§ Exercise instructions: When you reach the line that contains "The image size is (1568, 706).", set down that line and every one after it through the end of the records, exactly as written and with no pictures.

◆ ◆ ◆ ◆

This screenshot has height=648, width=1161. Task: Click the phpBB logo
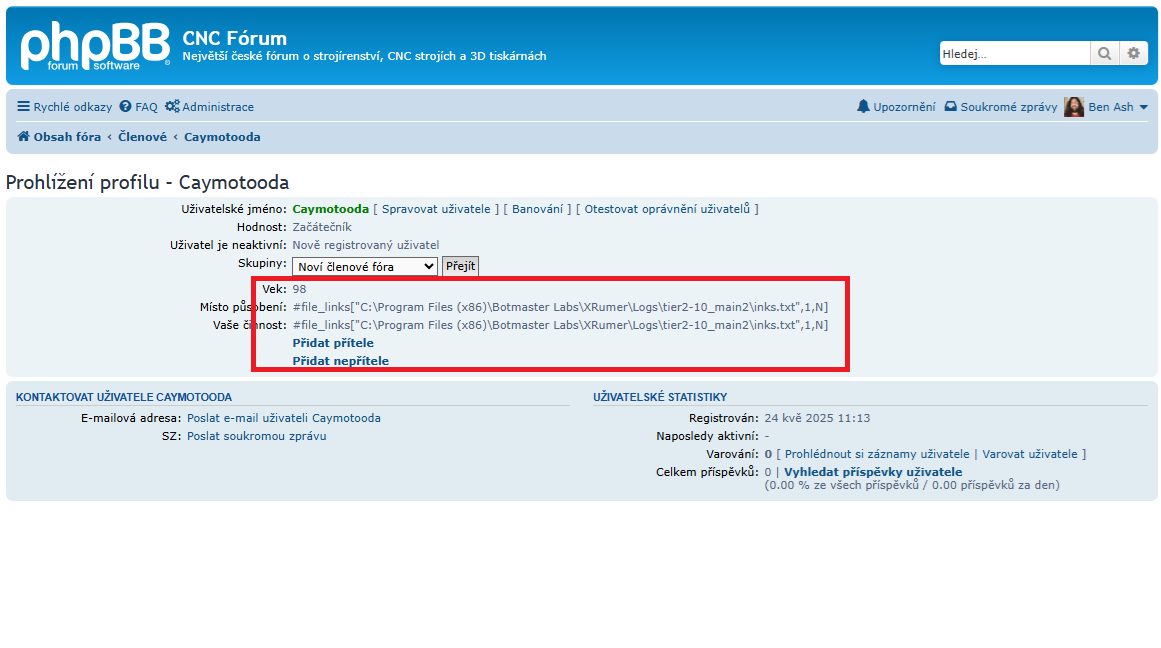[x=95, y=46]
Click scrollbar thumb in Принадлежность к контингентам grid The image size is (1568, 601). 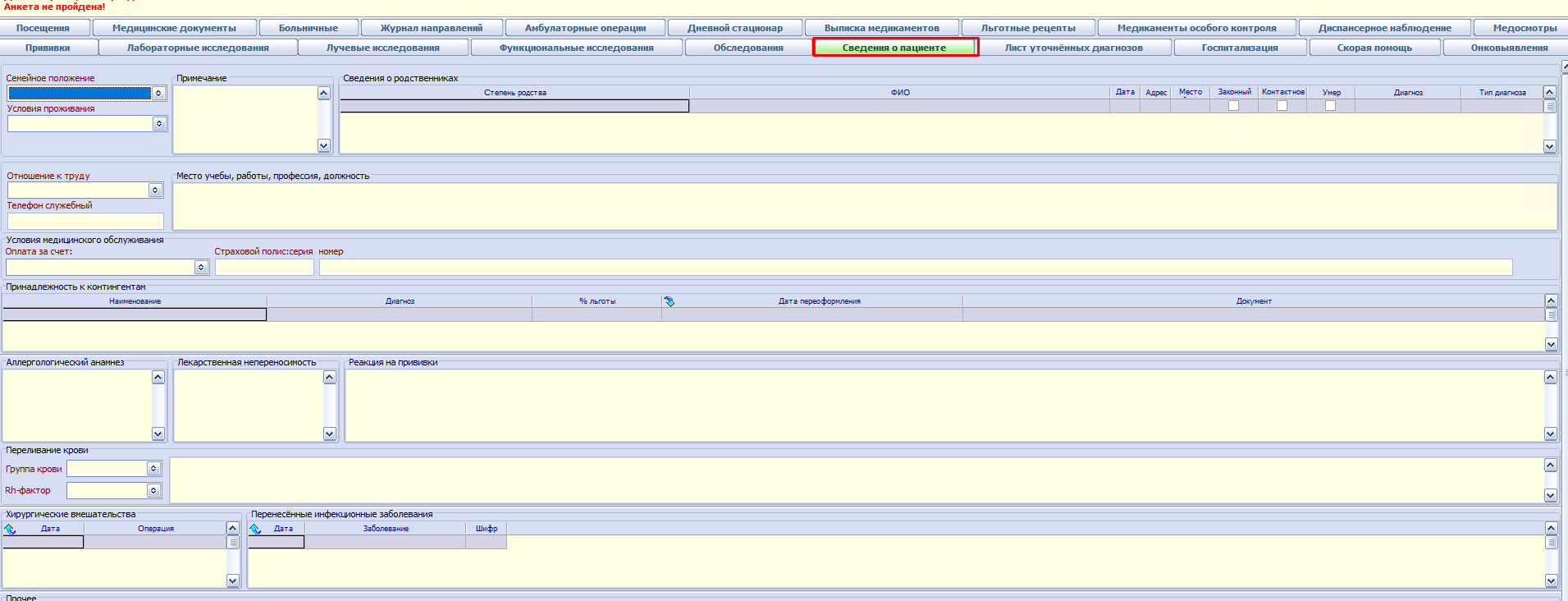point(1551,315)
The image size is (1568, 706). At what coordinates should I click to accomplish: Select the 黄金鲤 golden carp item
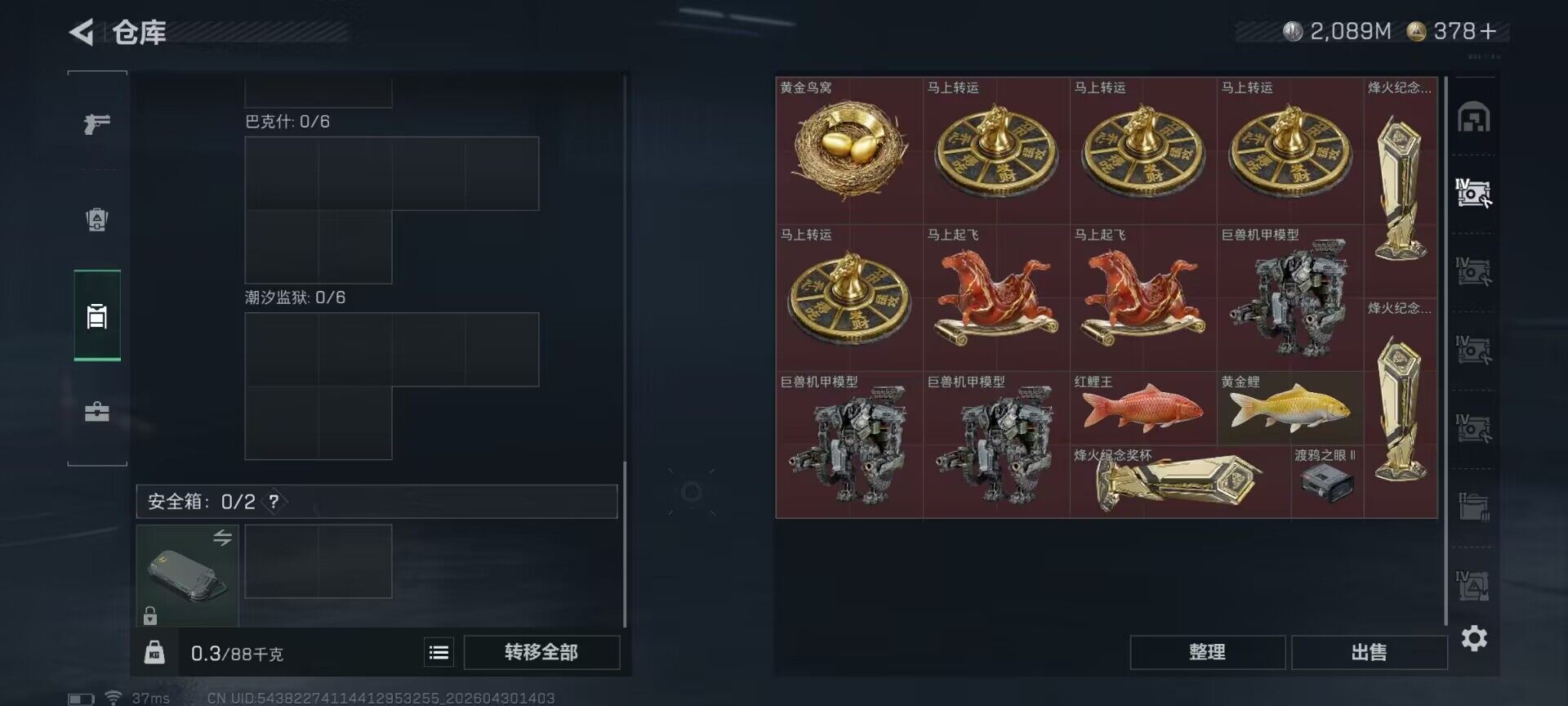click(1290, 409)
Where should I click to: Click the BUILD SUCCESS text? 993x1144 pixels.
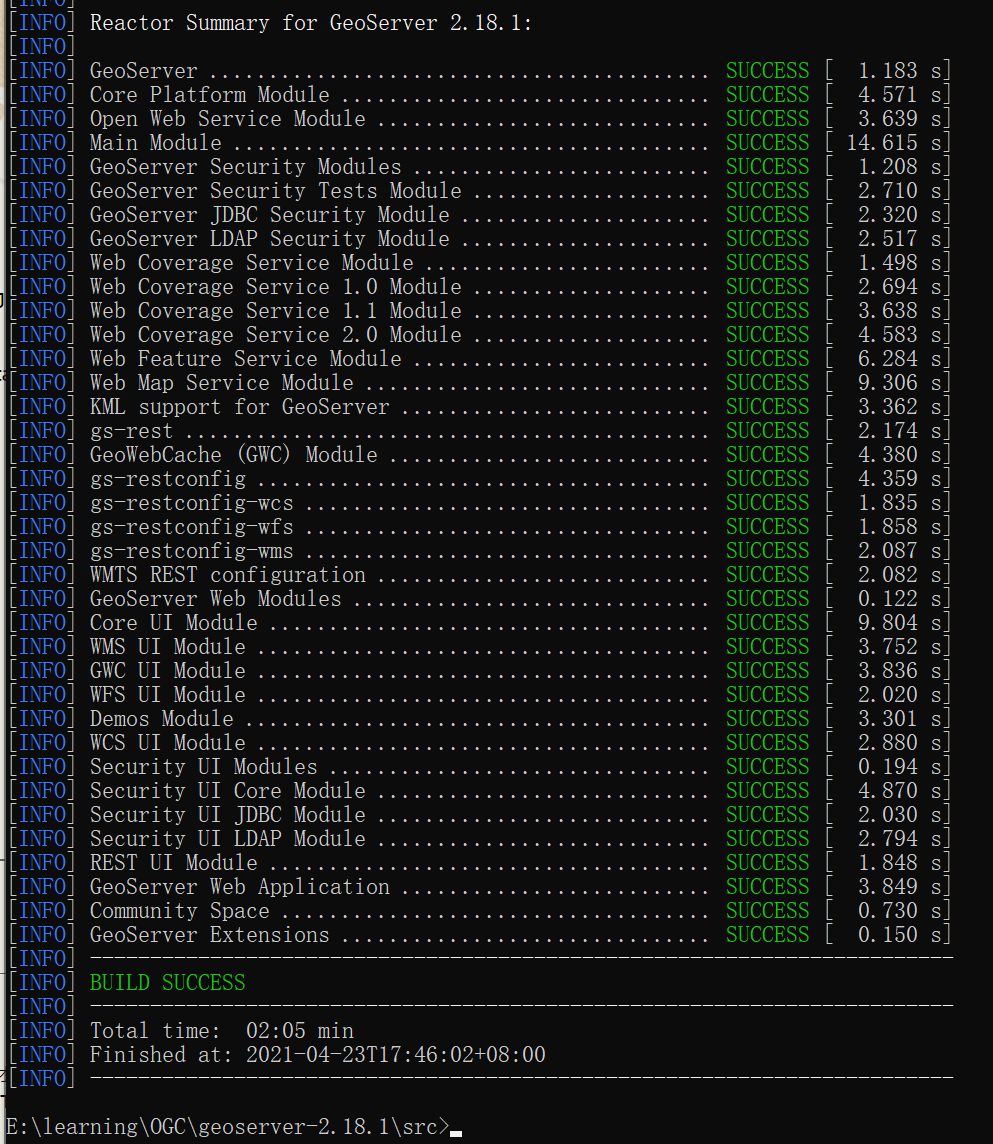pyautogui.click(x=167, y=983)
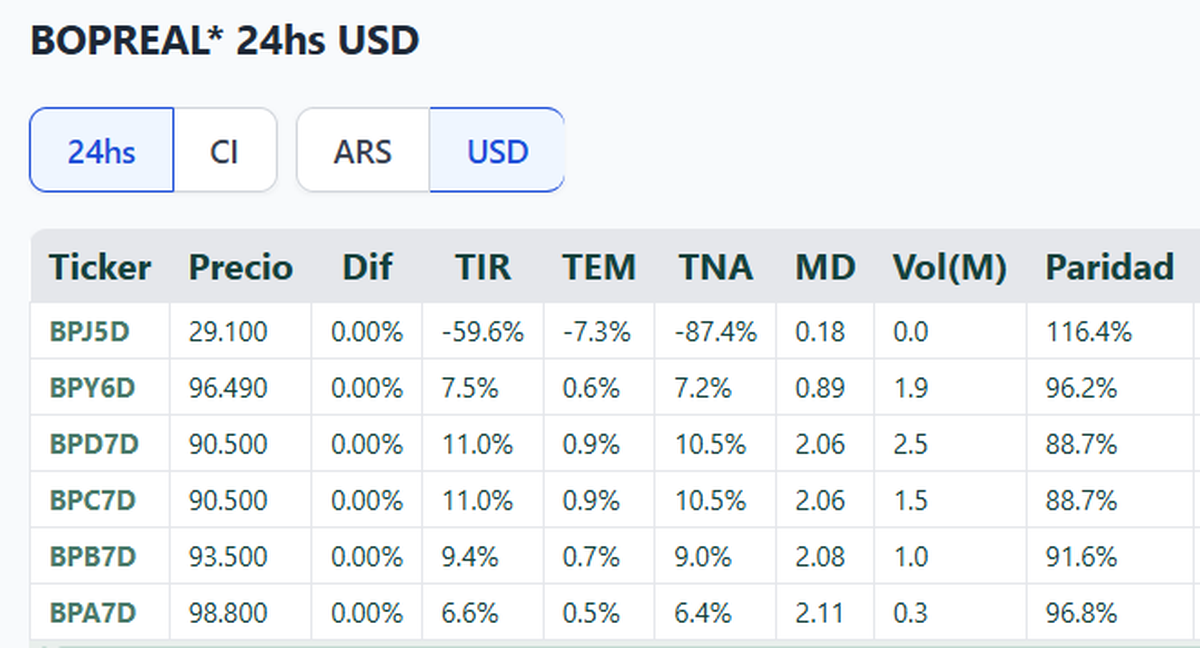Sort by Vol(M) column header
Image resolution: width=1200 pixels, height=648 pixels.
(949, 267)
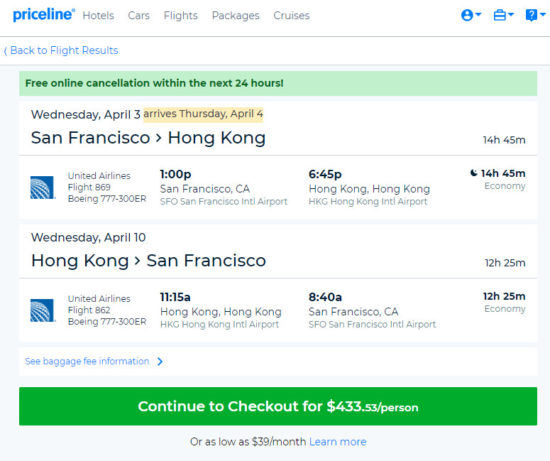
Task: Click the overnight moon icon beside 14h 45m
Action: click(x=474, y=173)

◆ ◆ ◆ ◆

§ Result:
The image size is (1568, 706). At what coordinates should I click to accomplish: Select the 黄金鲤 golden carp item
click(1290, 409)
Where should I click to: Click the BUILD SUCCESS text? 993x1144 pixels.
pyautogui.click(x=167, y=983)
Sort by Vol(M) column header
Image resolution: width=1200 pixels, height=648 pixels.
(949, 267)
Task: Click the overnight moon icon beside 14h 45m
Action: click(x=474, y=173)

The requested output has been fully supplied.